A comprehensive meta-analysis of 40 trials involving 1,540 patients indicates that CAR T cell therapy using a 4-1BB co-stimulatory domain targeting CD19 demonstrates the most favorable efficacy and safety profile for relapsed or refractory B cell precursor acute lymphoblastic leukemia. This groundbreaking research provides crucial comparative insights into construct design and clinical outcomes.
While CAR T therapy has revolutionized leukemia treatment, achieving high remission rates, durability remains a key challenge. This systematic review and meta-analysis found a pooled complete remission rate of 83.4%, with minimal residual disease negative complete remission reaching 92.7%.
Crucially, construct design significantly influenced these outcomes. Therapies incorporating a 4-1BB co-stimulatory domain achieved higher minimal residual disease negative remission rates compared to those using CD28: 94.0% versus 84.4% (p=0.048). This suggests a distinct advantage in response depth with 4-1BB based constructs.

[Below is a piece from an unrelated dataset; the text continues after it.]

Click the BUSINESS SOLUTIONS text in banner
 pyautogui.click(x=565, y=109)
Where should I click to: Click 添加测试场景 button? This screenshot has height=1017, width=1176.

Target selection also played a role, with therapies targeting CD19 alone or dual CD19 and CD22 showing superior results over CD22-targeted products alone. Furthermore, 4-1BB constructs were associated with a lower incidence of immune effector cell-associated neurotoxicity syndrome compared to CD28 designs, indicating a more favorable safety profile.
These findings strongly suggest that 4-1BB based CAR T cell therapy targeting CD19 offers the optimal balance of efficacy and safety for patients with relapsed or refractory B cell precursor acute lymphoblastic leukemia. As CAR T technology continues to advance, these comparative data are vital for informing clinical decisions and future therapeutic development in this high-risk patient population.